Thursday, November 26, 2015

Book review: Your God Is Too Small by J. B. Phillips

The fifty-first book in read in 2015 was Your God Is Too Small by J. B. Phillips.  A slim volume first published in 1952, the book purports to examine unsatisfactory conceptions of God commonly held and contrast them with the sufficient God which Phillips claims Christianity, when rightly understood, provides.  I picked up the book as a result of reading Christianity on Trial, the best parts of which were references to this older text.
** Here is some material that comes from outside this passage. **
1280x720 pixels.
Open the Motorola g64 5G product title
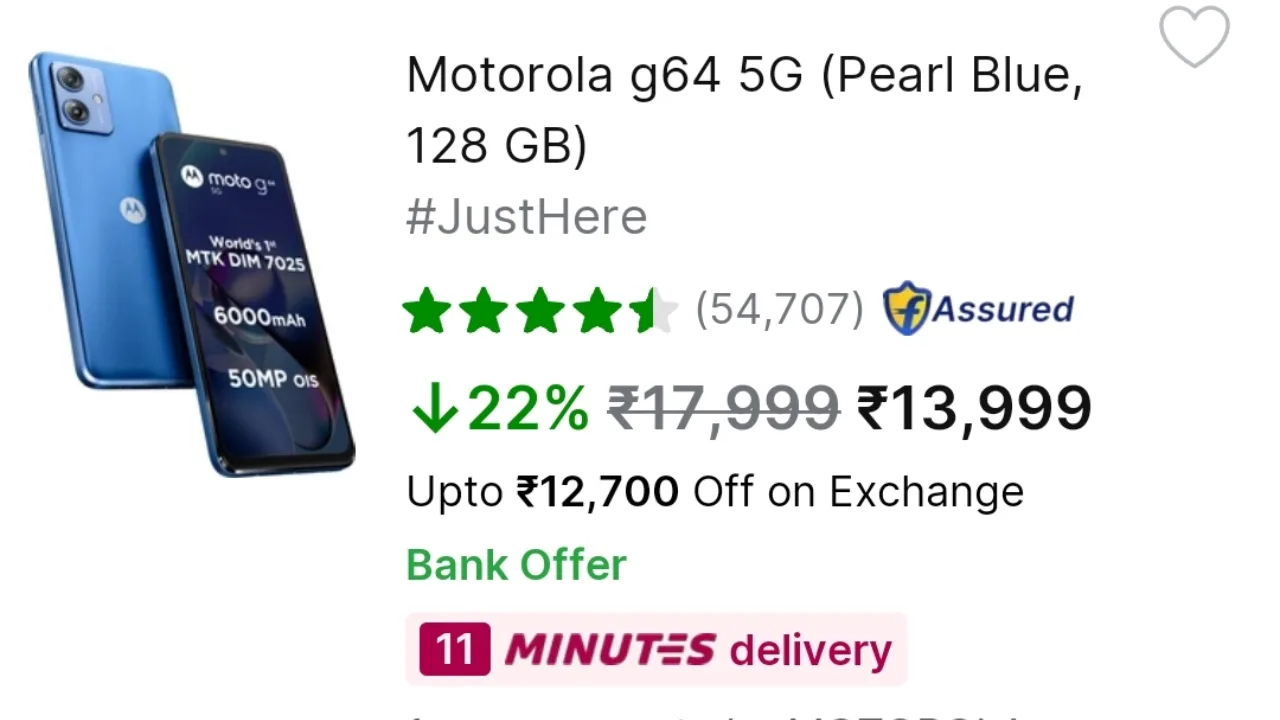pyautogui.click(x=744, y=110)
In the first half of the book, Phillips tears down false images of God, often held, if unexamined, by "churchy" people.  These include God as policeman, parent, or other authority figure, "Jesus, meek and mild" or "the pale Galilean," a pie-in-the-sky God to whom his followers can retreat from the difficulties of the world, and many others.  I found this part of the book the most enjoyable, if not particularly ground-breaking.

Phillips devotes the second half of the book to constructing a representation of God able to meet the needs of modern man.  As he starts from first principles and builds rather predictably toward the Incarnation, this part of the book was less interesting to me.

What I took from this book was something that the author never intended.  In rejecting the conception of God as "Grand Old Man," an old-fashioned type who was greatly influential in His day but out of touch with modernity, Phillips writes, "So great and far-reaching have been the changes in modern life that the young man of today cannot see any but the slenderest connection between what appears to him the slow simple and secure life of a bygone generation and the highly-complex fast-moving life of the world today."

The irony!  Because one could quite readily find such a sentence in a contemporary text, with "the slow simple and secure life of a bygone generation" applying to 1952, the very era which Phillips judged "highly-complex and fast-moving!"  May it be a lesson to us today, that there is no notion so transgressive, no technology so bleeding-edge, that a future generation won't find it backward and provincial.